House Republicans Move to Overturn D.C. Law on Reproductive Rights

Congress faces a Monday deadline to repeal a new law that would prohibit employers from discriminating against employees who obtain abortions or use birth control.

U.S. House Speaker John Boehner, a Republican from Ohio, listens during a news conference after a House Republican Conference meeting at the U.S. Capitol Building in Washington, D.C., U.S., on Tuesday, Dec. 2, 2014.

U.S. House Speaker John Boehner, a Republican from Ohio, listens during a news conference after a House Republican Conference meeting at the U.S. Capitol Building in Washington, D.C., U.S., on Tuesday, Dec. 2, 2014.

Photographer: Andrew Harrer/Bloomberg

Congress faces a Monday deadline to repeal a new Washington, D.C., law that would prohibit employers from discriminating against employees who obtain abortions or use birth control, and after some internal debate, Republicans appear poised to employ a rarely used parliamentary maneuver to override the will of local elected officials.
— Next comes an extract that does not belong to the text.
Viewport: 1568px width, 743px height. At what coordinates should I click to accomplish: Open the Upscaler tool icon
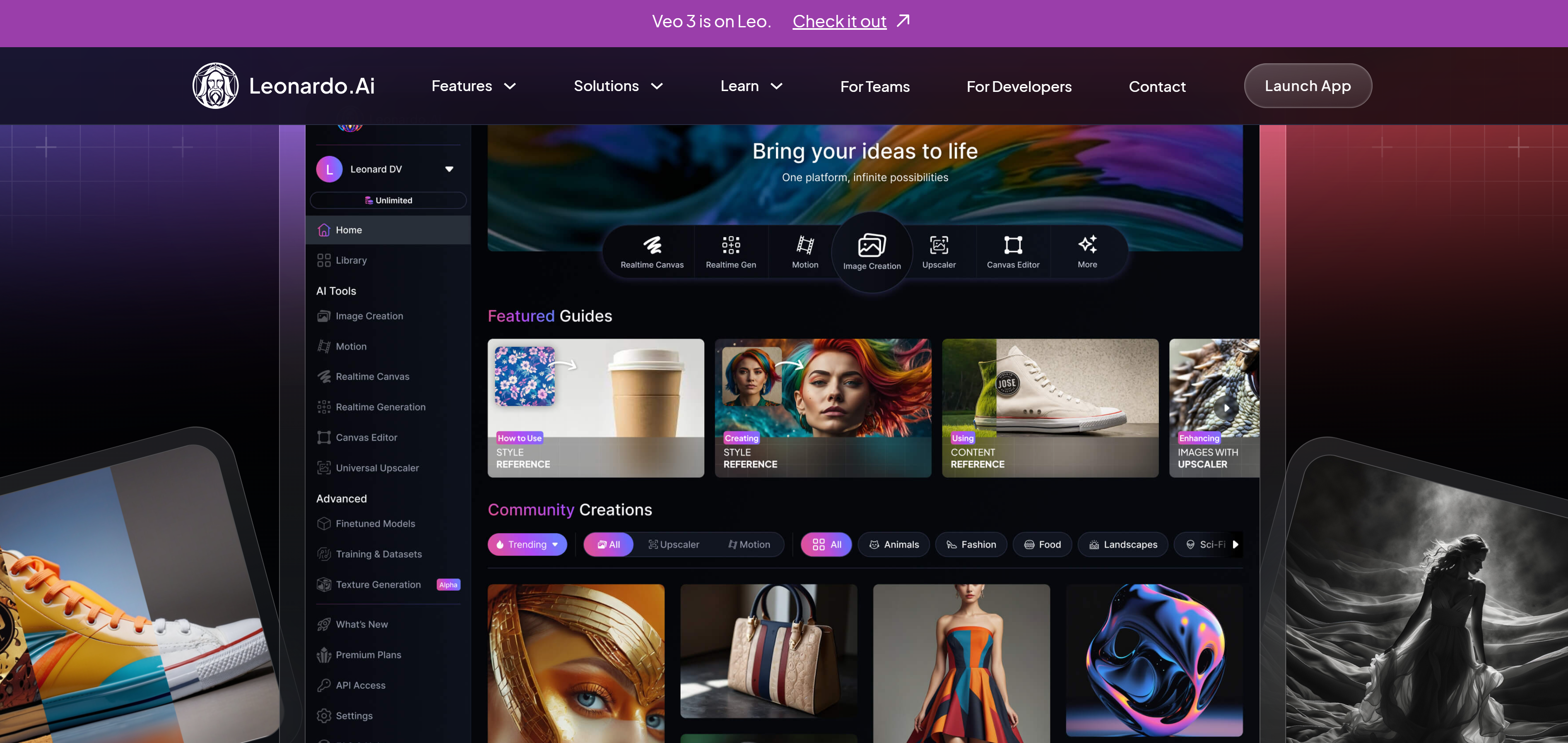pyautogui.click(x=939, y=245)
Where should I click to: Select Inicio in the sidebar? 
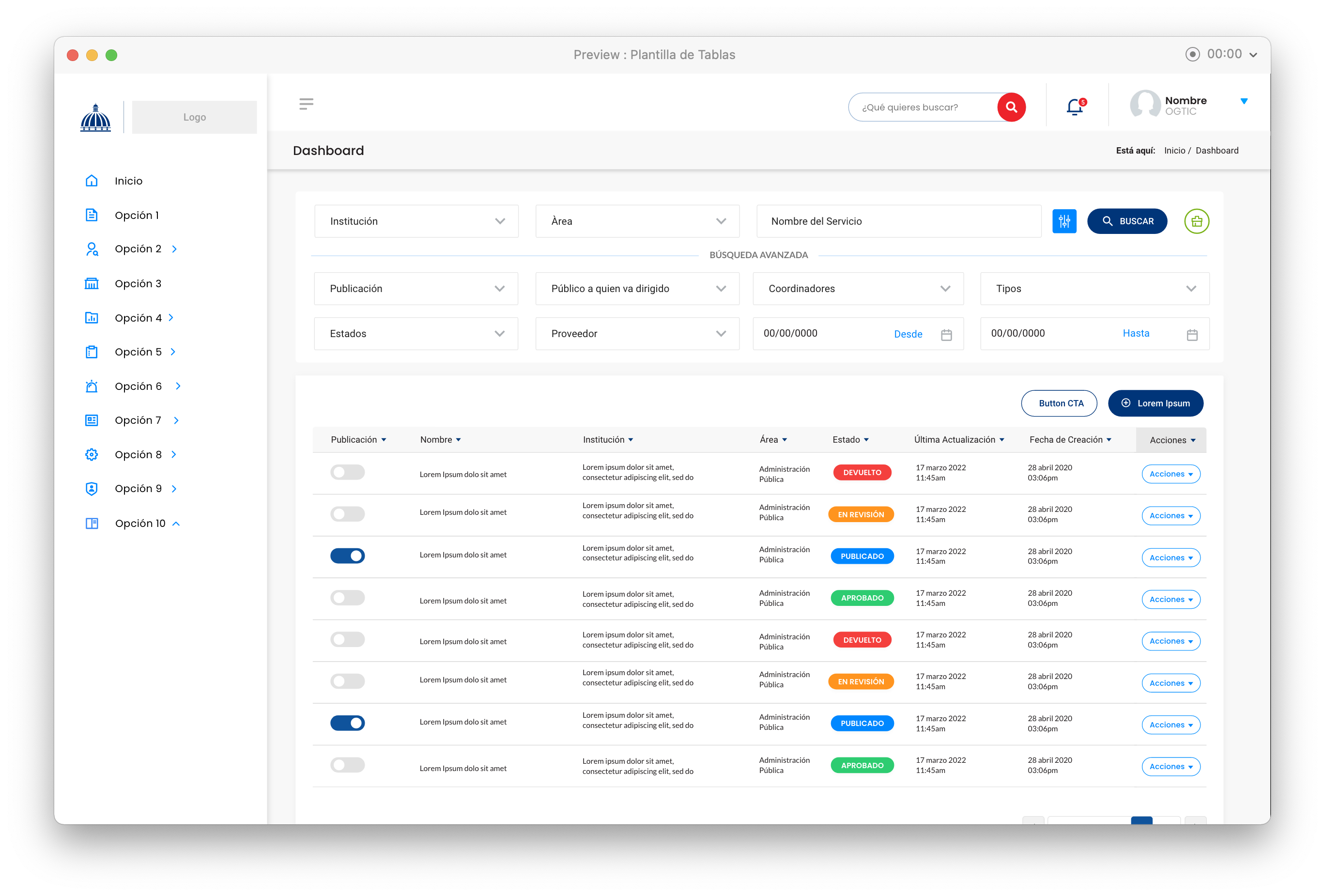pyautogui.click(x=128, y=181)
After pressure from conservatives, House Republican leaders late Wednesday afternoon abruptly announced they will be scheduling a floor vote later this week on a "resolution of disapproval" (H.J. Res 43). Sponsored by Republican Representative Diane Black of Tennessee, it would undo the DC-passed Reproductive Health Non-Discrimination Act.

"House Republicans are continuing their war on women, especially the women of the District of Columbia," said Eleanor Holmes Norton, a Democratic congresswoman who represents more than 600,000 people living in Washington, but does not have a vote in the House.

The disapproval measure passed the Oversight and Government Reform Committee on April 21, by a 20-16 vote, according to House records, but had since been languishing in legislative limbo.

The decision to invoke Congress' power to override D.C. law — something that has not been done for more than two decades — will almost certainly turn out to be largely symbolic, as it is unlikely the Senate (which is debating Iran) will take up the resolution before the end of the week and even less likely that President Barack Obama, a supporter of abortion rights and D.C. home rule, would sign it. But the move does indicate the continuing strength of the Republican Party's most conservative flank, which forced the vote over the clear reluctance of the leaders of the House Republican Conference.

The law at issue, signed by Washington Mayor Muriel Bowser on Jan. 25, protects employees in Washington D.C. from being fired for reproductive health choices such as the use of birth control, or getting an abortion. Members of Congress who want to see the law overturned say that it discriminates against employers who have religious objections to birth control and abortion. They also argue that the law could force employers with religious objections to cover the abortions in their health care plans, or even hire abortion activists.

"We cannot let this bill stand," declared Oversight committee chairman Jason Chaffetz of Utah, in a statement prior to the panel's vote on in favor of the resolution of disapproval.

The Oversight Committee's top Democrat, Elijah Cummings of Maryland, argues that Congress is resurrecting a legislative relic that allows Congress to disapprove laws enacted by the District of Columbia — something the lawmakers have not done in decades — for the purpose of infringing the rights of women, as well as local government control.  

As of Wednesday morning, Chaffetz and Republican House leaders still had not discharged that resolution out of committee, which is a procedural requirement for a vote by the entire House.  A spokeswoman for the committee Chaffetz chairs, Melissa Subbotin, said in an email Tuesday that members were "waiting on guidance from leadership."

That changed suddenly late Wednesday afternoon after two groups of House conservatives launched efforts to press Speaker John Boehner for a floor vote.

Aides to Boehner's chief deputy, Majority Leader Kevin McCarthy and other Republicans had been declining to discuss their plans, saying only that the dispute is the subject of ongoing discussions. Black was saying the same thing, and that she was "hopeful"

Behind closed doors, however,  the chairman of the conservative Republican Study Committee, Representative Bill Flores of Texas was organizing members to come to the House floor and request publicly that leadership bring the resolution to a vote. And another group of conservatives, the House Freedom Caucus, released a statement calling on the leaders to act quickly on the measure.

By late afternoon, the House Rules Committee announced it will be considering the resolution as an "emergency measure" that allows for expedited floor action, likely on Friday. 

 “The upcoming House vote on the resolution to disapprove of the D.C. Council’s encroachment on religious liberty is a direct result of the persistent efforts of Republican Study Committee members,” Flores said in a statement afterward. “We first flagged this issue when the D.C. Council passed the law and have been resolute in our belief that Congress has the right and the responsibility to act in defense of our constitutional freedom of belief. This is not about one city, but rather about preserving the First Amendment right to religious liberty for all Americans.”